Parenting difficult children ...

... can be exasperating and overwhelming, but is an opportunity for parents to grow closer to children who they might not feel as bonded with, as they figure out what their children really need from them.

In this article, I'll give you tips for raising what I lovingly refer to as "spirited children." (Spirited children are only "difficult" from a grownup's point of view.) As the mother of two children who can at times be quite spirited, my approach is multifaceted and includes increasing one-on-one time, setting firm limits, using effective behavioral tools with kids who are bent on being defiant and administering nutritional supplements that support brain health and optimal functioning.

In many families, parents treat their children as if they're all the same, but children, like adults, are different and have different needs. (For an excellent discussion on this and to learn how to recognize what your children really need from you, read my parenting book, Keepers of the Children.) It has been my experience that children who are viewed as "difficult" often behave in ways that show quite clearly that their needs are not being met. As the parent learns to acknowledge this and respond to the child's needs, the child's behavior is transformed.

Parenting "Difficult" Children Requires Understanding Their Needs

In the hierarchy of needs, there is the physical, emotional, mental and spiritual. In this article, we'll be focusing on physical and emotional needs because they come first. Physical needs are primary. For instance, if you've ever been sleep-deprived or malnourished, you know how challenging it is to control your impulses and temper. Parenting difficult children is that much more challenging when you're not getting a proper diet or enough rest. Your kids operate the same. If you're feeding them sugar all day, don't expect them to be able to control their impulses. In fact, prolonged exposure to a junk food diet may lead to deficiencies in the brain. This is why I recommend MindSoothe Jr, a natural supplement that helps facilitate reasonable moods, and supports the neurotransmitters that create a sense of calm and elevate mood: serotonin and dopamine. Nourish your child's brain and his behavior will improve. I've been witness to remarkable improvements time and time again, using natural supplementation, particularly when a child's diet has been poor for some time. Of course, supplementation is no substitute for a healthy diet, which includes fresh vegetables and fruits, lean, quality proteins and whole grains.

Parenting difficult children? Look yourself in the mirror and ask yourself if you're really giving your kids the attention they need.

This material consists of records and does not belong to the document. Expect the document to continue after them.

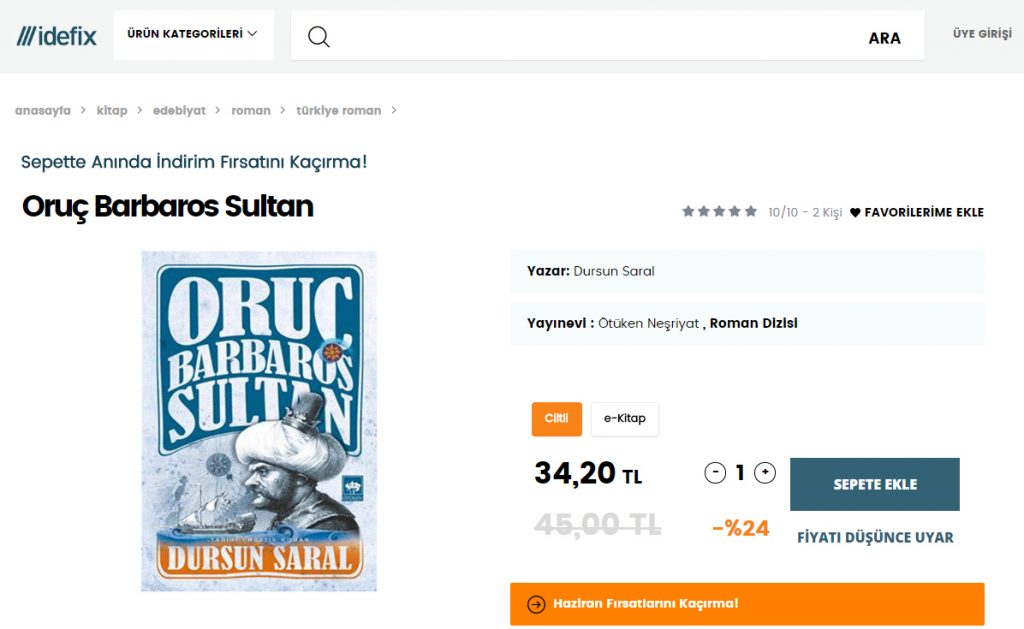The height and width of the screenshot is (629, 1024).
Task: Open the Üye Girişi menu
Action: pyautogui.click(x=982, y=34)
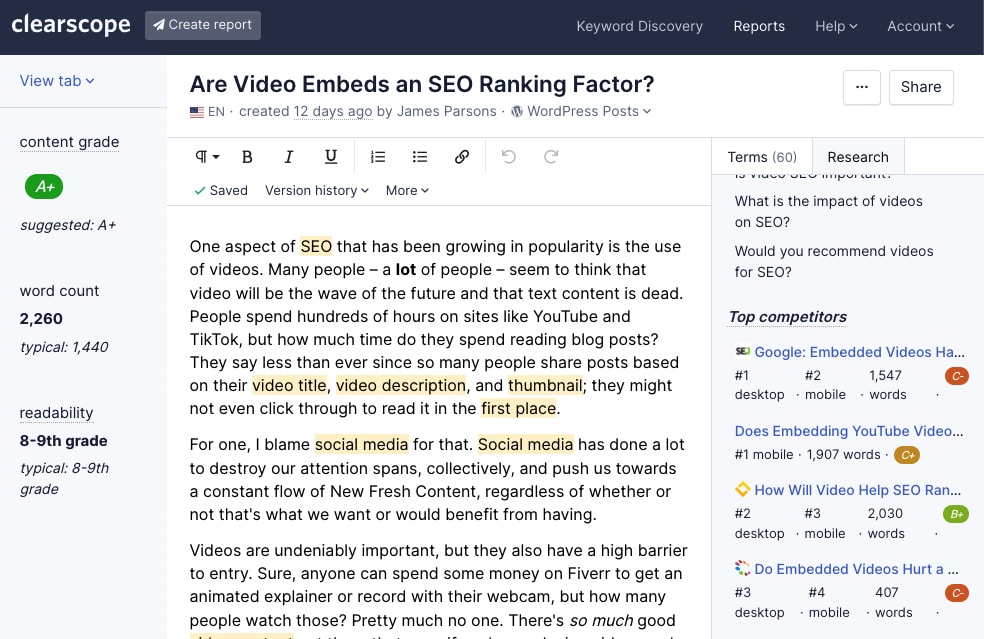The width and height of the screenshot is (984, 639).
Task: Insert a hyperlink
Action: tap(462, 157)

If you're failing to give each child in your family one-on-one time, then you are not addressing their emotional needs. Children need at least one caring adult to listen when they tell stories about how they see the world. They need someone to share their interests with—someone who cares about what they have to say. When children get attention for being who they are, they do not need to get attention in negative ways.

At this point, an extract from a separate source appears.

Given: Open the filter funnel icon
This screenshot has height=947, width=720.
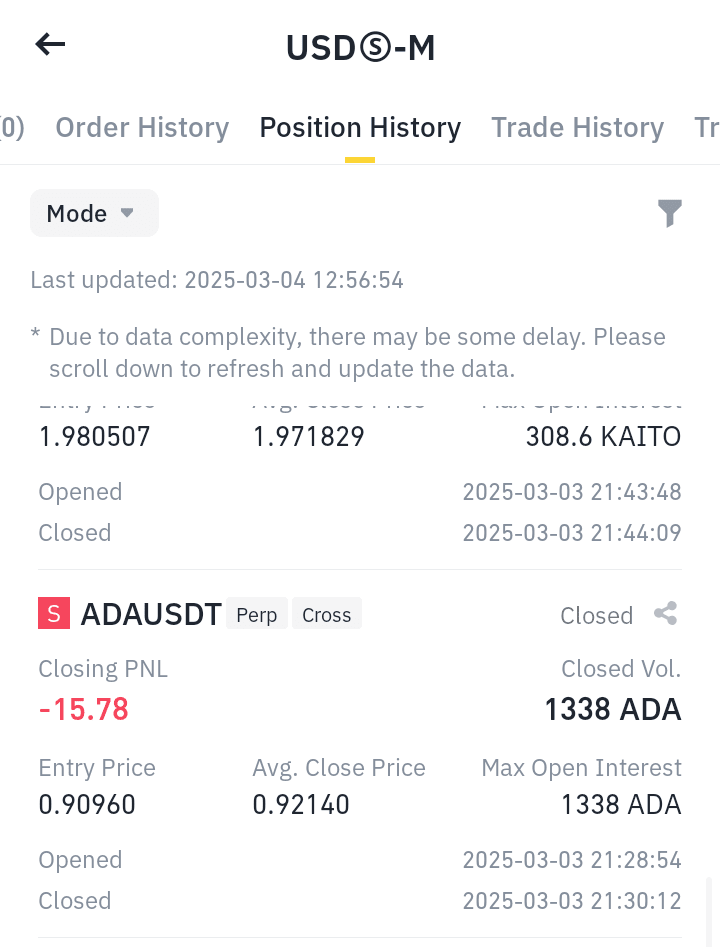Looking at the screenshot, I should tap(670, 213).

Spend one-on-one time with each child in your family by just being together or doing an activity that he or she enjoys. Pay attention to your child's fascinations and interests and you will be rewarded with a calmer, more centered child. To learn more about this and how quality time differs from what I call "quantity time," read my parenting tips for spending time with your child.

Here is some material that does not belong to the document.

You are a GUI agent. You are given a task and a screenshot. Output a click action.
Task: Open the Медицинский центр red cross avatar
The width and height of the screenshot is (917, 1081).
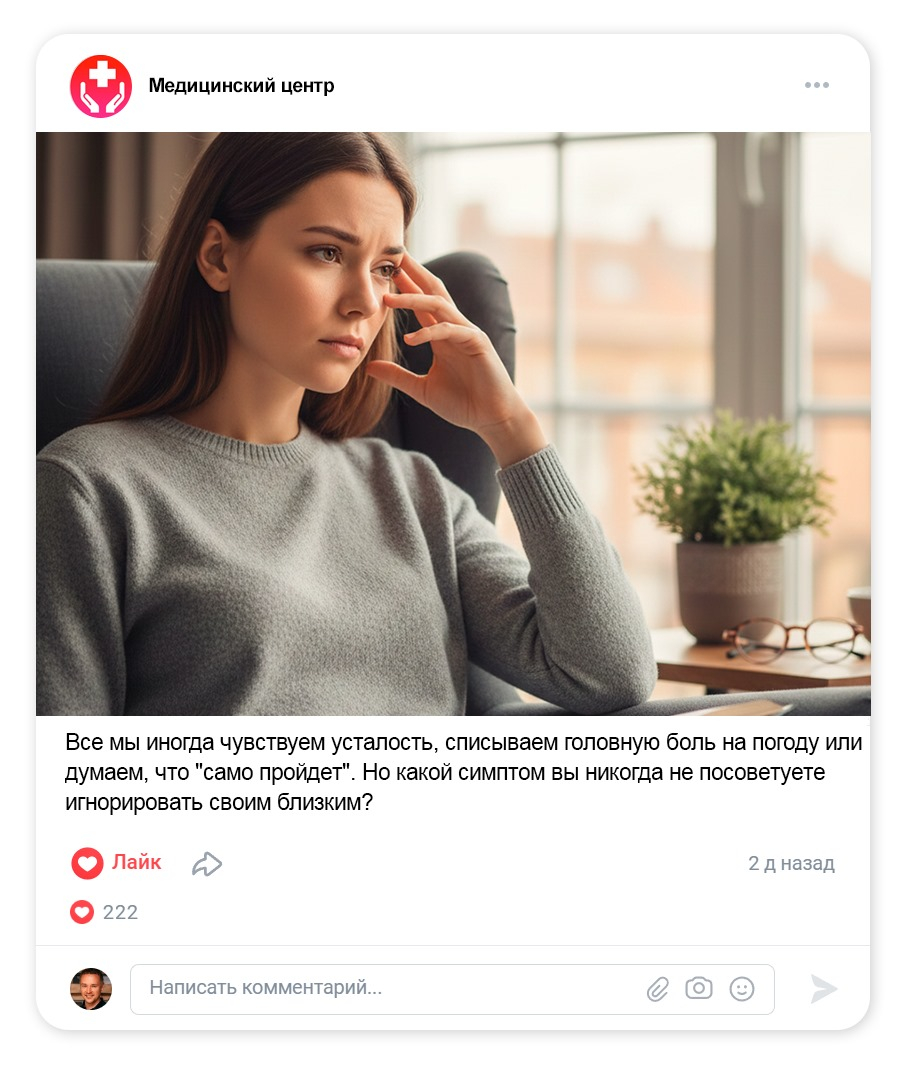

Set limits. Do not enable or ignore negative behavior. Although I frown on the exclusive reliance of rewards and punishments in raising children because it teaches them to be externally motivated (rather than motivated from within), a fun behavioral tool that we've used occasionally in my home is called Better Behavior Wheel. My boys loved spinning it, whether they were spinning for a consequence or reward. Best of all, it can be customized to work with your family values.

If your child has serious behavioral issues and is chronically defiant, then I recommend you try a program developed by a therapist who has helped transform the lives of countless kids with his techniques which he has recently adapted for home use. To learn more or get a free trial go to Total Transformation.

I hope these tips will help you see that parenting difficult children can be rewarding and transformative, especially as you start to do the work to turn things around. As you start to see what your children need from you and respond accordingly, you'll learn how to build a relationship that is based on trust, love and mutual respect.